Be careful what you ask for; a lesson in monitoring in code
This morning was like any other—wake up late, shower, get stuck in traffic—but with a twist. As soon as I hit traffic, which was really bad even by I-85-in-midtown-Atlanta standards, my smart watch started to buzz every few seconds. Trio's servers are unreachable according to our monitoring service. It's going to be one of those mornings. When our monitoring service tells me something is wrong, I have a mental checklist, and I began working it (more-or-less in order).
- Check NewRelic for performance issues.
- Check Heroku's status page for outages.
- Check AWS' status page.
- Submit support ticket to Heroku, if applicable.
- Look into any stop-gaps I can put in place to lessen the impact.
- Inform users of potential issues.
I was drafting a user notice to pop-up in-app when something I saw hit me: NewRelic also has monitoring turn on and those alarms weren't going off; why not?
Eureka!
There is a fundamental difference in how NewRelic and Pingdom perform their monitoring—Pingdom follows redirects and tests the final destination whereas NewRelic (by default) accepts a redirect as a success.

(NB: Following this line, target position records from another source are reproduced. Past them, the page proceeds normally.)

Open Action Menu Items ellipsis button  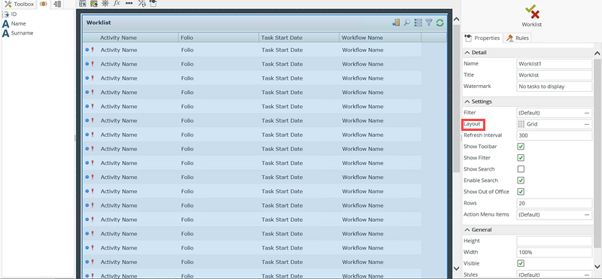pyautogui.click(x=587, y=214)
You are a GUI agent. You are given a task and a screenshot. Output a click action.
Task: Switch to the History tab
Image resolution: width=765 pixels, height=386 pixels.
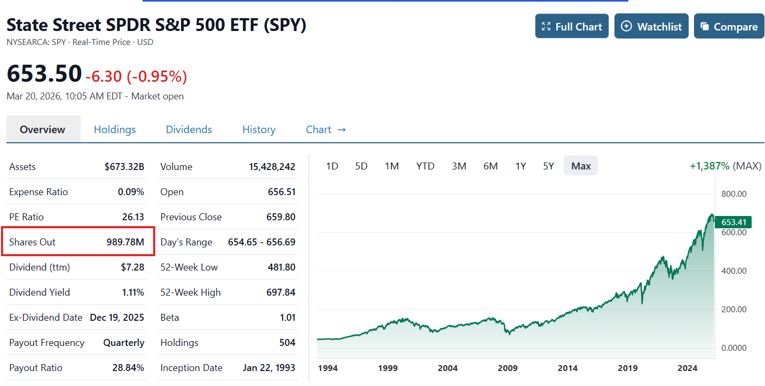[258, 129]
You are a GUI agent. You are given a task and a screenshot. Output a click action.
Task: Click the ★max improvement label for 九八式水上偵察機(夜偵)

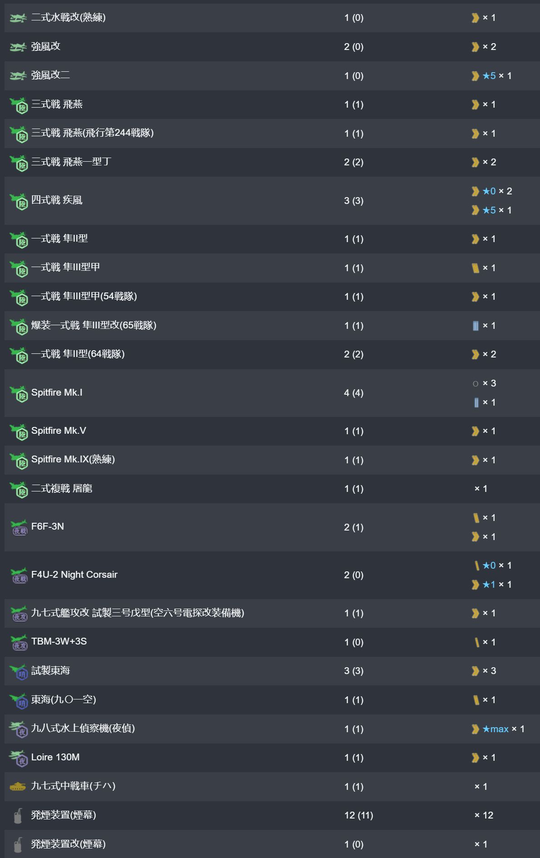[496, 729]
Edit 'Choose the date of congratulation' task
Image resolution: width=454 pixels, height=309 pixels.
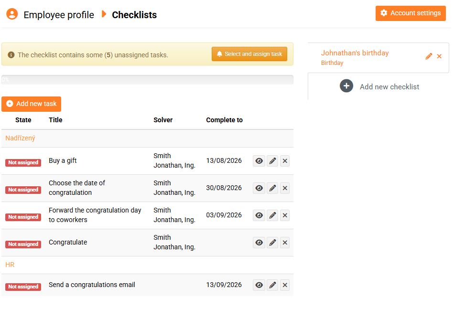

This little detail is important because a while back, we decided to throw away our single-page, teaser, homepage and simply redirect users to our iTunes store page. So, since we made that change our monitoring service hasn't actually been monitoring our website, but we've been monitoring the iTunes store. Oops.
With a quick fix and a flick of the wrist, Pingdom is now fetching our robots.txt
file. This has two benefits: it's actually monitoring that our server is alive and accessible and it's fetching a static page, so there is very little overhead on the server.
TL;DR When you're setting up HTTP monitoring, create a static file and monitor that file's url.